On a rimmed baking sheet, arrange the butternut in a single layer. Drizzle with olive oil and sprinkle with 1 teaspoon salt. Mix with your hands to coat well.
Insert in the oven and roast for 30 minutes, until tender.
Process in a blender or food mill until smooth. This can be prepared up to a day ahead, or even frozen. Thaw before using.
Measure 500 grams (2 cups) of the butternut purée into a medium mixing bowl (reserve the remaining purée for another use). Add the chestnuts, parsley, and 1/2 teaspoon salt. Grate the zest of the lemon finely into the bowl and mix thoroughly.
In a large saucepan, bring water to the boil with some coarse salt and a drizzle of olive oil. Add the lumaconi and boil until just shy of al dente, about 10 minutes.

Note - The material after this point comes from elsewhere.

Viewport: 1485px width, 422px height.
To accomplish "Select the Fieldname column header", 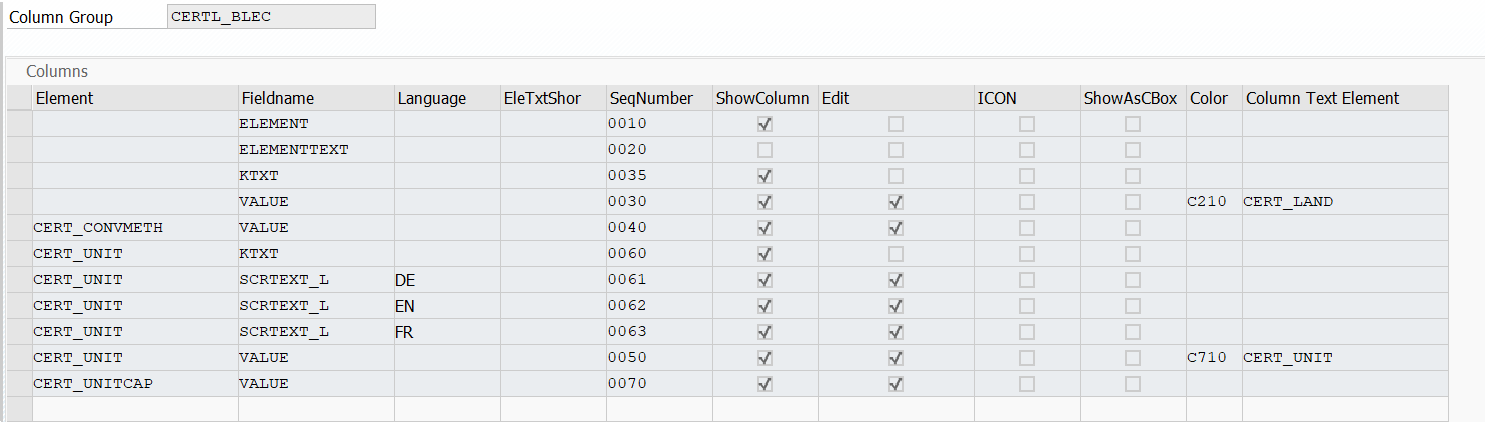I will click(278, 98).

Drain, return to the saucepan, drizzle with olive oil, and shake to coat so they won’t stick to one another as you work.
Grease a round 25-cm (10-inch) baking dish or cast-iron pan with olive oil.
Increase the oven temperature to 220°C (425°F).

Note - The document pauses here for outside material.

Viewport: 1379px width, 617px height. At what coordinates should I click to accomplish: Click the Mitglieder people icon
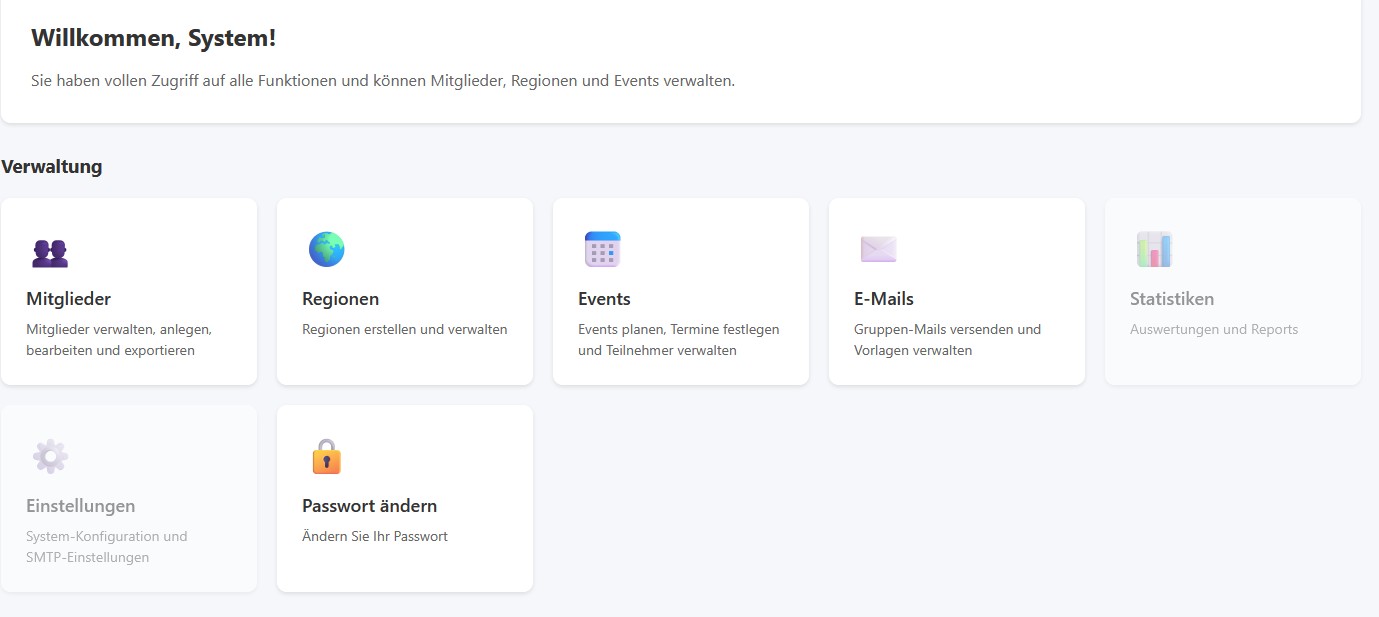(x=50, y=252)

Spoon about 1 tablespoon of the filling into each lumaconi, and arrange in the prepared dish, snugly but in a single layer. When you’re done, dot the top of the lumaconi with any remaining sauce.
Sprinkle with grated cheese and bake for 20 minutes, until the top is browned in places.
Squeeze some lemon juice over the top and serve, with a lightly dressed green salad, or as a side to roast chicken.
If you have access to high-quality, ready-made puréed winter squash, you can use that in a pinch.
This recipe can be made with other kinds of large, stuffable pasta, such as tube pasta or conchiglioni.